The problem: Quote the passage of the article on the Mario Lanza tribute word for word, beginning at the words "Hardly detracting from" and ending after the words "by Lucky Luciano.".

Page text:
.....
The Tenor Who
Stood Outside Opera
By Ralph Blumenthal
New York Times
6-23-98
 


CHICAGO, June 21 -- A month before Hollywood discovered him, diverting his singing career and the course of music history, a 26-year-old tenor named Mario Lanza stopped here for an open-air concert with his newly formed Bel Canto Trio. Showered with bravos and raucous whistles, Lanza was pronounced a sensation, "born to sing."
 
This weekend, half a century later, on a crystalline blue evening with the city's landmark towers stitched in light, Chicago turned out at the same Grant Park for a tribute to the myth-laden star from South Philadelphia whose peculiar death at 38 in 1959 in Rome is still mourned by legions of international fans even as they celebrate his exuberant legacy.
 
Hardly detracting from Lanza's mystique are the persistent rumors that he fell victim to a Mafia vendetta after canceling his appearance at a benefit concert in Naples backed by Lucky Luciano.
 
"The name Mario Lanza brings a smile to just about every music lover's face," said the tenor Richard Leech, who narrated and sang the orchestral program, which included such Lanza standards as "Be My Love" and "Because You're Mine." Mr. Leech performed a similar Lanza tribute to piano accompaniment for the Cincinnati Opera's 75th anniversary gala in 1995.
.....
Dataset entries
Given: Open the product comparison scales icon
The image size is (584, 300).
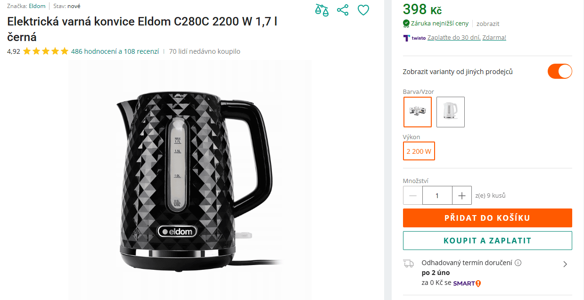Looking at the screenshot, I should (x=322, y=9).

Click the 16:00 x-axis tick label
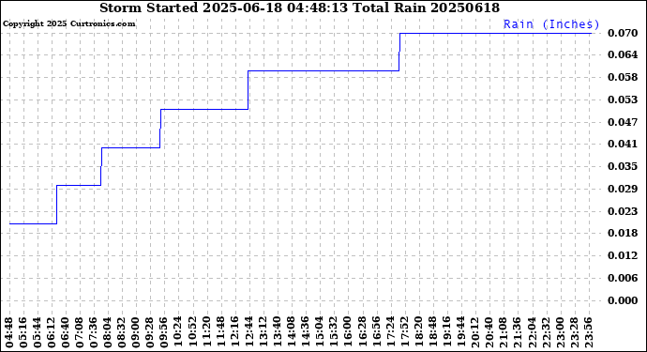point(348,332)
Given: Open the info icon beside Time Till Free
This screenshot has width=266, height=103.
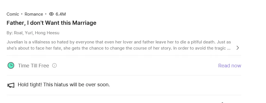Looking at the screenshot, I should (x=54, y=65).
.....
Exercise output:
Hardly detracting from Lanza's mystique are the persistent rumors that he fell victim to a Mafia vendetta after canceling his appearance at a benefit concert in Naples backed by Lucky Luciano.